**OBJECTIVE:**
Copy each of the records below line for line, without changing anything.

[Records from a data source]
((
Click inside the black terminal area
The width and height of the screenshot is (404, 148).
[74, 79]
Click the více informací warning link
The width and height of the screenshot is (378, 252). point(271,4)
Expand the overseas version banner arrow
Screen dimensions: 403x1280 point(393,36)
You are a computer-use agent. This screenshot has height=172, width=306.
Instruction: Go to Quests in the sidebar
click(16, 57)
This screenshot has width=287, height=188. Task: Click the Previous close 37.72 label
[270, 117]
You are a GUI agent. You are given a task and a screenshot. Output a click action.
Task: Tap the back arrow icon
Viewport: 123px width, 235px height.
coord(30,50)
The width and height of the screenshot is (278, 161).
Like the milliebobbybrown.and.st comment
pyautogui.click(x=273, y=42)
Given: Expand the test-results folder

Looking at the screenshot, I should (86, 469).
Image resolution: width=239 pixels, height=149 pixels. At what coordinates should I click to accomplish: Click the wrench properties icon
))
**RIGHT ANSWER:**
Click inside the black terminal area
The width and height of the screenshot is (404, 148).
[74, 79]
Click the více informací warning link
The width and height of the screenshot is (378, 252). point(271,4)
Expand the overseas version banner arrow
Screen dimensions: 403x1280 point(393,36)
You are a computer-use agent. This screenshot has height=172, width=306.
Instruction: Go to Quests in the sidebar
click(16, 57)
This screenshot has width=287, height=188. Task: Click the Previous close 37.72 label
[270, 117]
You are a GUI agent. You are given a task and a screenshot. Output a click action.
Task: Tap the back arrow icon
Viewport: 123px width, 235px height.
coord(30,50)
The width and height of the screenshot is (278, 161).
Like the milliebobbybrown.and.st comment
pyautogui.click(x=273, y=42)
Given: Expand the test-results folder

Looking at the screenshot, I should (86, 469).
Image resolution: width=239 pixels, height=149 pixels. At what coordinates should I click to accomplish: Click the wrench properties icon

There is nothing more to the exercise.